TASK TO COMPLETE – Find "Where should I click to: Select" below and begin at its line; stop after the line with "Given: Open the help". Output those lines exactly, without pictures.

____ SOURCE MATERIAL

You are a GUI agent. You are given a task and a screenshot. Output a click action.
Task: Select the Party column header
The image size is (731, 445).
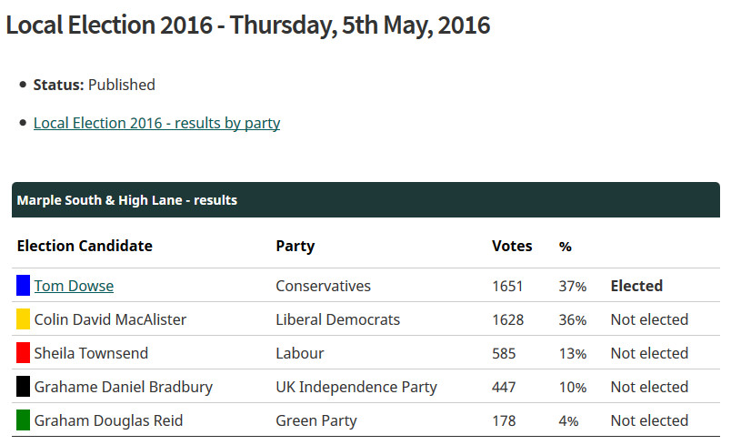295,246
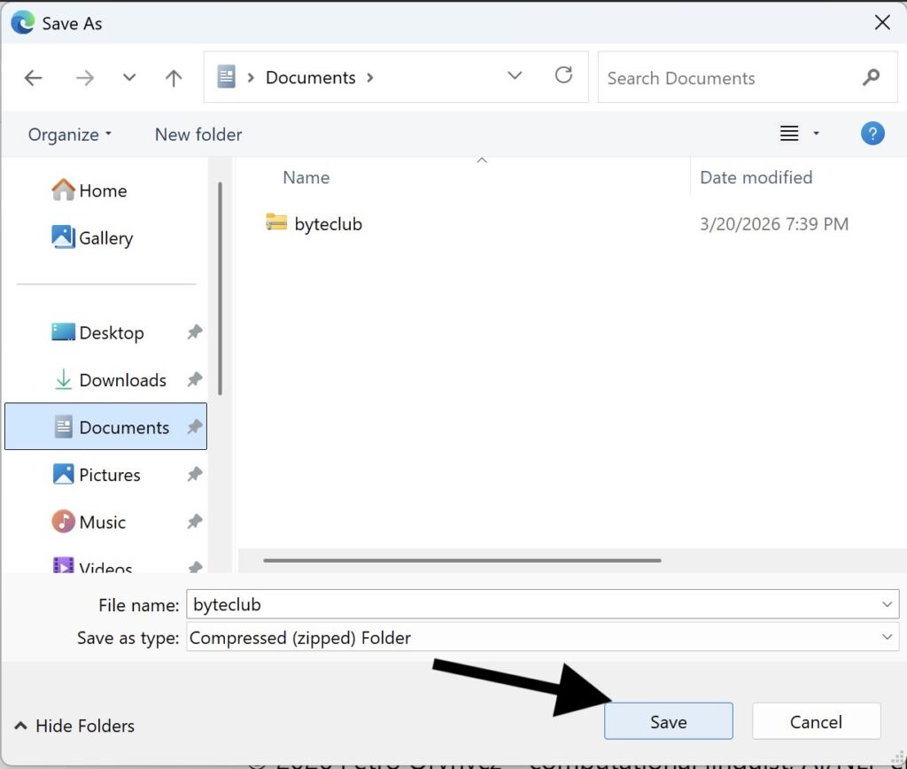907x769 pixels.
Task: Expand the address bar history dropdown
Action: click(515, 76)
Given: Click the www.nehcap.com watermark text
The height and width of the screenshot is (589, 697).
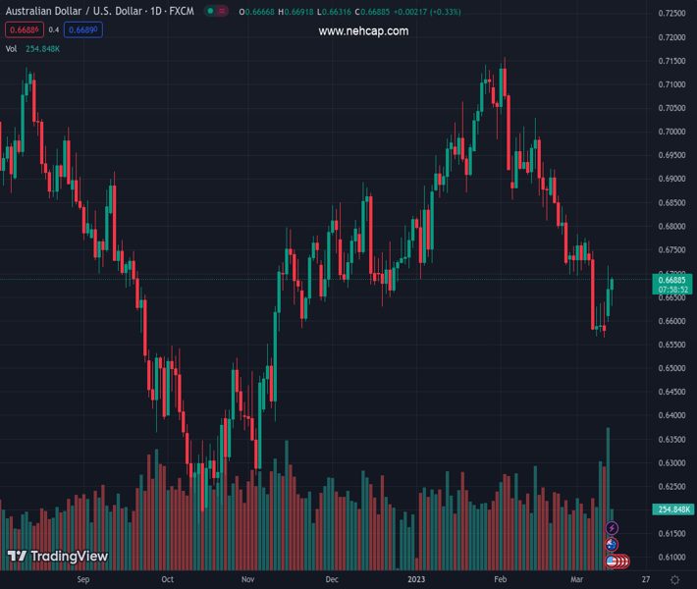Looking at the screenshot, I should pos(363,31).
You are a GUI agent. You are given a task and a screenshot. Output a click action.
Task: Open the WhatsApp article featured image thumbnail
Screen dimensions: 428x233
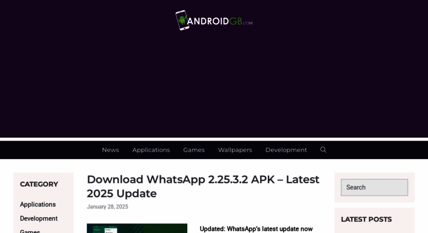pos(137,229)
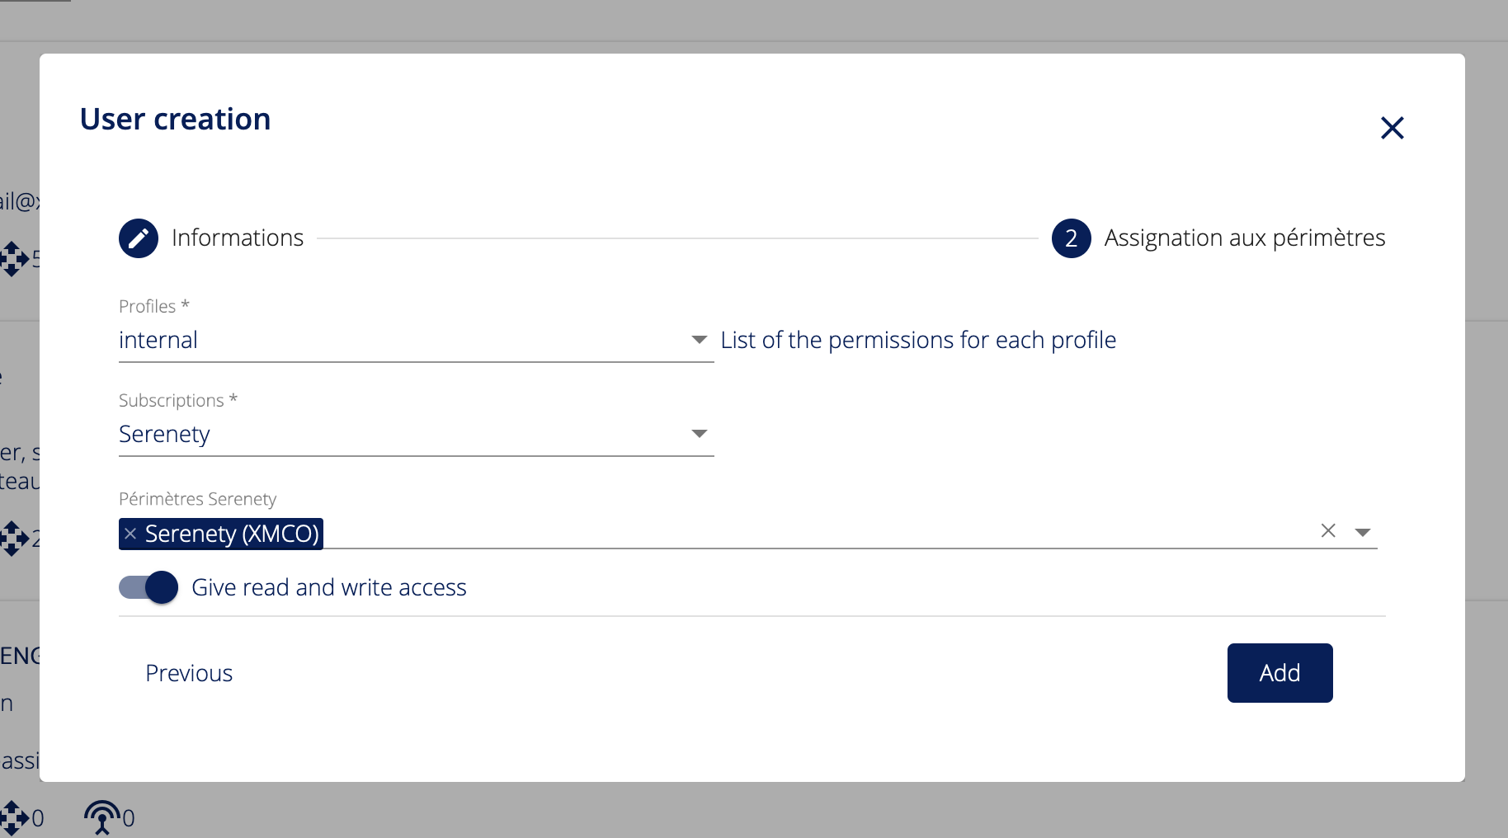Image resolution: width=1508 pixels, height=838 pixels.
Task: Click the antenna icon at the bottom left
Action: click(101, 817)
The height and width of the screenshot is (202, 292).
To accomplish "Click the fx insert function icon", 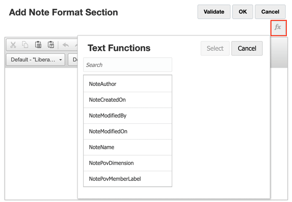I will pyautogui.click(x=278, y=27).
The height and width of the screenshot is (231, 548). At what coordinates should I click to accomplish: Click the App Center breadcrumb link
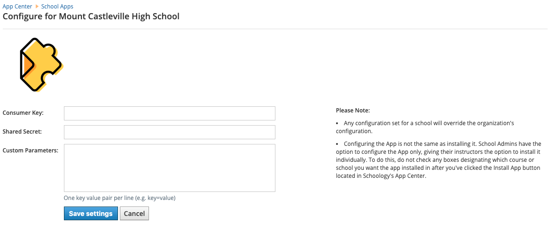pos(17,7)
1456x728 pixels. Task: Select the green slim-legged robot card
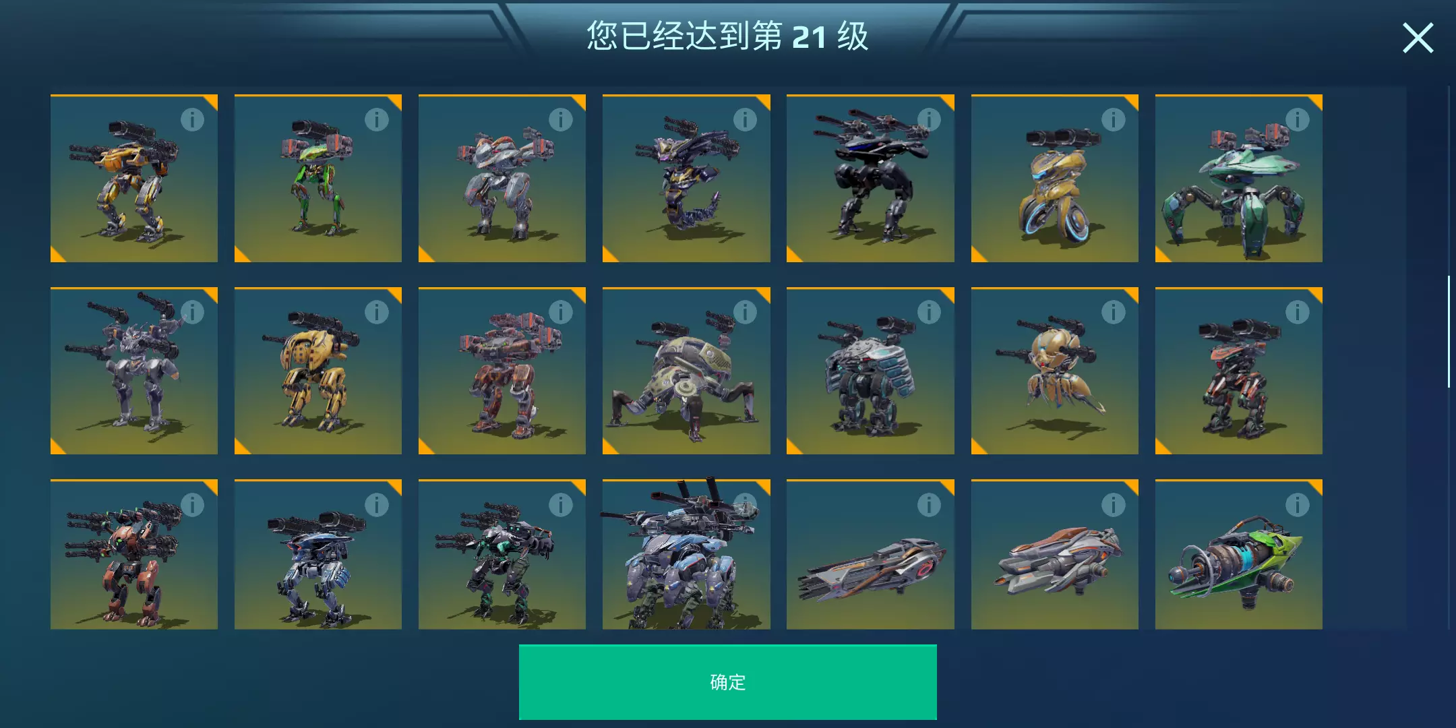318,178
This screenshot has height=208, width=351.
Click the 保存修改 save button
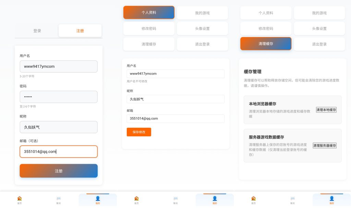coord(139,132)
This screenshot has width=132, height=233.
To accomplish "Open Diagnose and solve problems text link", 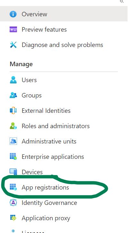I will (x=62, y=45).
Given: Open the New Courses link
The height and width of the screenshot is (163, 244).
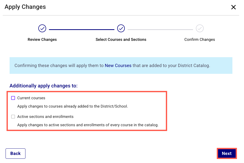Looking at the screenshot, I should (118, 66).
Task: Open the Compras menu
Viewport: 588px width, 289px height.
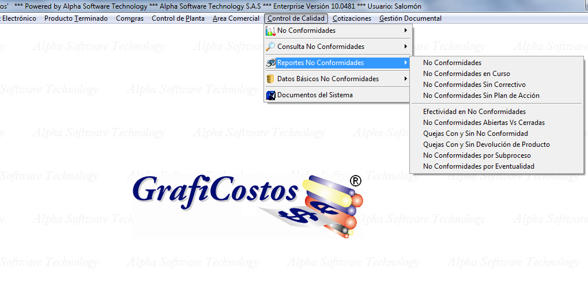Action: 130,18
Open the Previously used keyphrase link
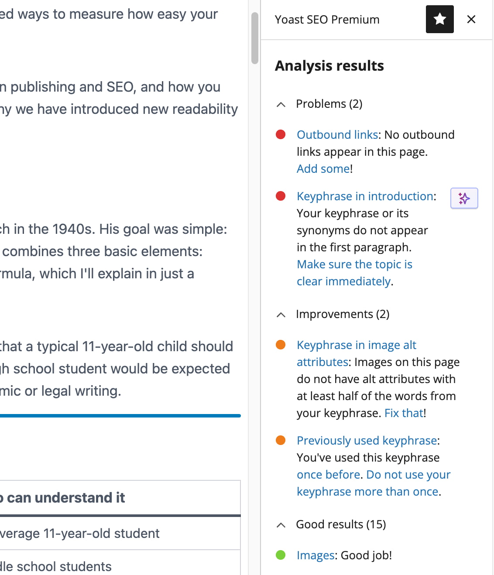The image size is (494, 575). (x=367, y=440)
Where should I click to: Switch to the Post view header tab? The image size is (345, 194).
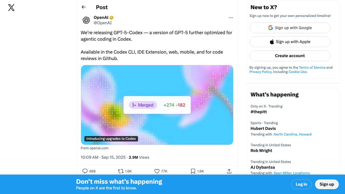(102, 7)

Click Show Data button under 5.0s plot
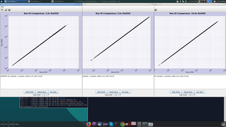[x=114, y=92]
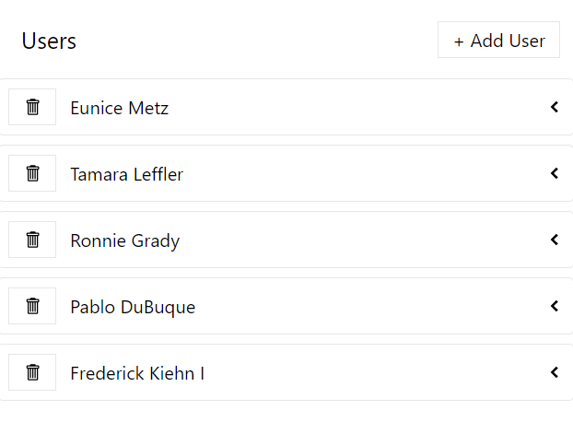Delete user Eunice Metz with trash icon
The image size is (573, 422).
tap(32, 107)
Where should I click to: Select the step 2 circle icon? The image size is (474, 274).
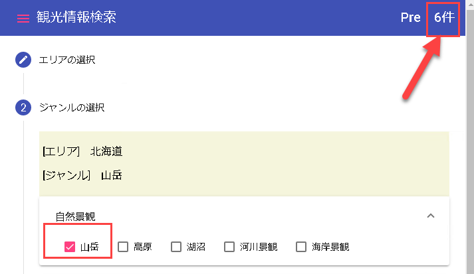pyautogui.click(x=23, y=107)
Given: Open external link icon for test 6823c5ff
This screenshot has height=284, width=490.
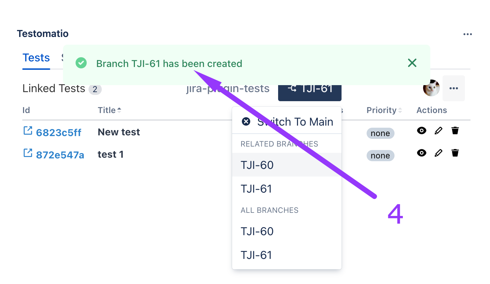Looking at the screenshot, I should point(28,131).
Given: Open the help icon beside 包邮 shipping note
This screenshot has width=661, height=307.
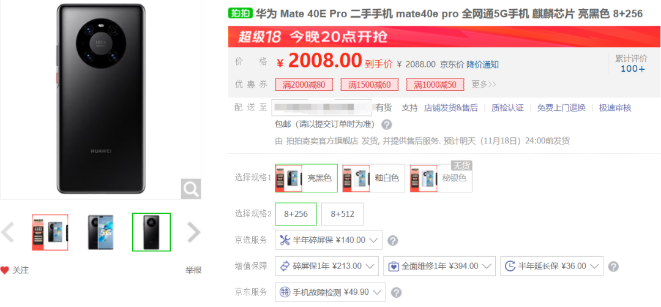Looking at the screenshot, I should pyautogui.click(x=387, y=124).
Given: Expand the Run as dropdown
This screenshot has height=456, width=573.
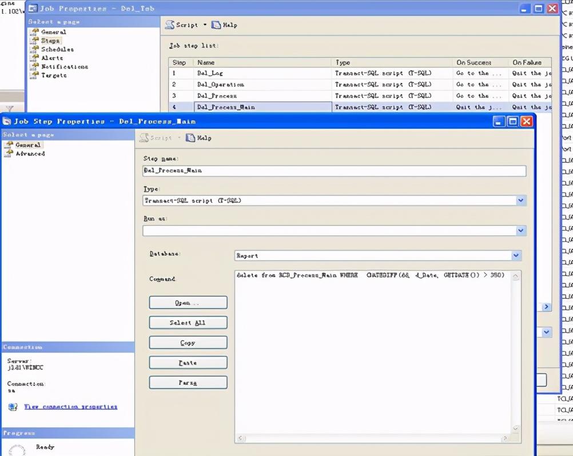Looking at the screenshot, I should [x=520, y=230].
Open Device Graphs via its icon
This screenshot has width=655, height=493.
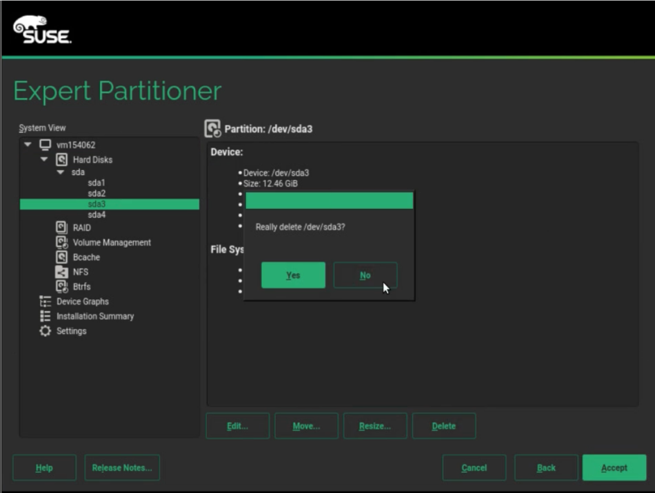[46, 301]
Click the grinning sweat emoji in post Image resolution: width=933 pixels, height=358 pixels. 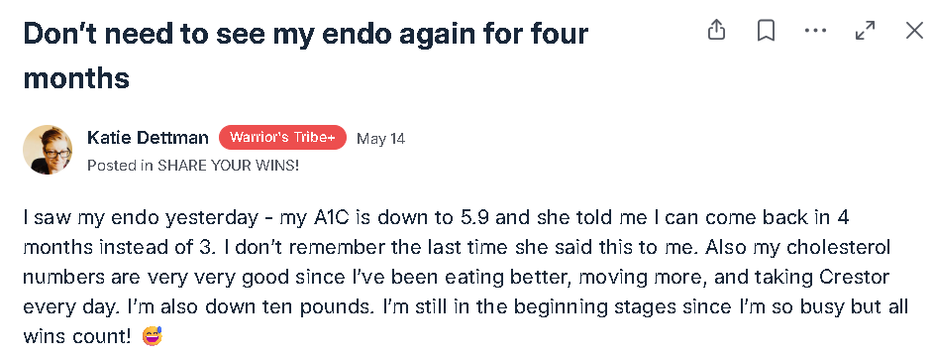[x=153, y=336]
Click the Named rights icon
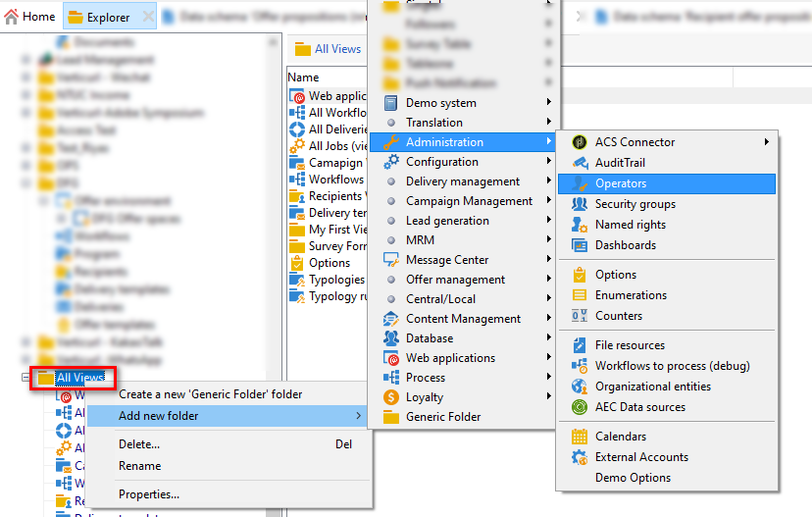This screenshot has width=812, height=517. click(x=579, y=225)
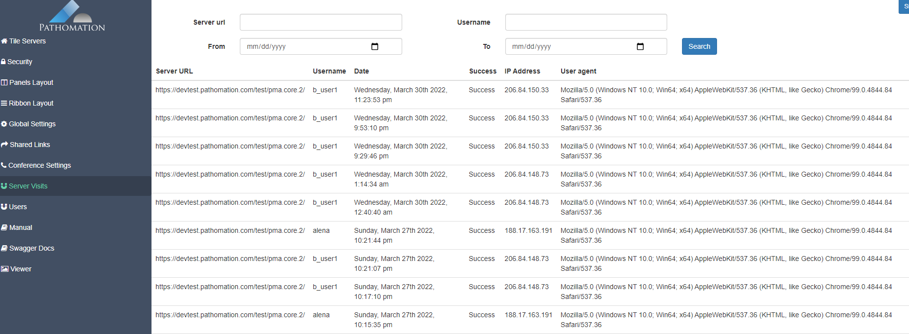The image size is (909, 334).
Task: Click the phone icon beside Conference Settings
Action: 3,165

________

WRITTEN ANSWER –
Where should I click to: Select the step 2 circle icon? The image size is (474, 274).
pyautogui.click(x=23, y=107)
Given: Open external link icon for test 6823c5ff
This screenshot has height=284, width=490.
Looking at the screenshot, I should point(28,131).
Given: Open the help icon beside 包邮 shipping note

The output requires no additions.